A new tool known as abnormalest has been developed to help researchers more easily identify unusual financial patterns, a task that plays an important role in both accounting and social science research. By automating the estimation of unusual accruals, the tool, discussed in the International Journal of Data Analysis Techniques and Strategies, could overcome the inefficiencies of traditional methods, which are often time-consuming and error-prone.

Francesca Rossignoli and Nicola Tommasi of the University of Verona, Italy, explain that abnormal accruals refer to the discrepancies between what is reported in a financial statement and what the actual finances are. Such discrepancies can be indicative of manipulation, where managers alter financial reports for personal benefit. The conventional approach to estimating abnormal accruals is a complex process involving manual calculations, the selection of control samples, and the application of specific conditions to detect the problems. abnormalest has been developed to automate the key steps.

The tool can select appropriate control samples, carry out entropy balance pre-processing, and then use predictive models such as regression-based techniques to estimate abnormal accruals.

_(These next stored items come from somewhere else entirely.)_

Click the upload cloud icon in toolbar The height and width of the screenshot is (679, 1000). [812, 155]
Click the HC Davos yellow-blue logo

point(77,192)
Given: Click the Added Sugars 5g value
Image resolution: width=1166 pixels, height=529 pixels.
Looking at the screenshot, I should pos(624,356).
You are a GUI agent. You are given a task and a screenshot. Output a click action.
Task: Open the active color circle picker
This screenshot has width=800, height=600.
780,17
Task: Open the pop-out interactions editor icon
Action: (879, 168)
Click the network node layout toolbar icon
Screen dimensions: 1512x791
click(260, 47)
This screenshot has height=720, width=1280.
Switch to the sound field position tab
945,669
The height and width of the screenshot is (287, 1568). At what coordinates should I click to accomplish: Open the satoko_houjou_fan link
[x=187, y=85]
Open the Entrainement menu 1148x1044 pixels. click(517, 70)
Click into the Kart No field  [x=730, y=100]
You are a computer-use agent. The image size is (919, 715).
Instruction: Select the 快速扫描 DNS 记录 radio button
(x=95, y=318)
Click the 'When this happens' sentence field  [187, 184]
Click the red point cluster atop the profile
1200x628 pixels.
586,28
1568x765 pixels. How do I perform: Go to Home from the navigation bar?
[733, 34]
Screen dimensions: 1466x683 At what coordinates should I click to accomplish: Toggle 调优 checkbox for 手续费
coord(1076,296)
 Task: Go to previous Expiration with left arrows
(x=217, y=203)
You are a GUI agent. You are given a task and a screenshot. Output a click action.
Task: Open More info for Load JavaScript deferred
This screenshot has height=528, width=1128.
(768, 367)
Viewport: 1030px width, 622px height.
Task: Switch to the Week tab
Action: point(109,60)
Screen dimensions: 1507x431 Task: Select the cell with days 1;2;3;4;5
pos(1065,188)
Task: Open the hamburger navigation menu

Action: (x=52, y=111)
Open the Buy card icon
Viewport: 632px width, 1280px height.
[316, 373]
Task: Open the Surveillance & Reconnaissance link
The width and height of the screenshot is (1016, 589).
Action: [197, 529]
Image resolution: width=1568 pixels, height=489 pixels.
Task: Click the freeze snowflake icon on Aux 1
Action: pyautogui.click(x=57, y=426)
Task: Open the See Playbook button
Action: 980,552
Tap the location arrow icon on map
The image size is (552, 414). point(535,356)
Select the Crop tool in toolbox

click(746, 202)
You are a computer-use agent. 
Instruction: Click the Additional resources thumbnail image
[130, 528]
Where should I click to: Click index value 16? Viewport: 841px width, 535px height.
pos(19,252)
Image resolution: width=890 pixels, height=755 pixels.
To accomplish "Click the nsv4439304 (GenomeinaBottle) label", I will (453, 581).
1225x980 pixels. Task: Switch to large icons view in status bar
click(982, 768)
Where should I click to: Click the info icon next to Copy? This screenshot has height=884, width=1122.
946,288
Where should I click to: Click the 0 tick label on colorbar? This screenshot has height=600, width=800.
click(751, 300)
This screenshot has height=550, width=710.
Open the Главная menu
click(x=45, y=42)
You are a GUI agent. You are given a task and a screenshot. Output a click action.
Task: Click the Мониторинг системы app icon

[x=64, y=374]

This kind of automation is much faster than manual approaches and makes far fewer mistakes.

The abnormalest system provides a more detailed output than traditional methods. It includes valuable information such as the abnormal accrual measure, degrees of freedom, and explanations for any estimation failures. This is information that conventional approaches cannot easily provide.

Although originally designed with accounting research in mind, abnormalest might also be used in the social sciences. Its flexibility allows it to be used in a variety of contexts, from identifying fraud to assessing unusual business performance or examining behaviour that deviates from the norm.

The researchers have successfully tested the system using real-world financial datasets. They found that it performs better than existing models used in academic research.

Rossignoli, F. and Tommasi, N. (2025) ‘Abnormal accrual estimation: an automation data analysis technique’, Int. J. Data Analysis Techniques and Strategies, Vol. 17, No. 5, pp.1–18.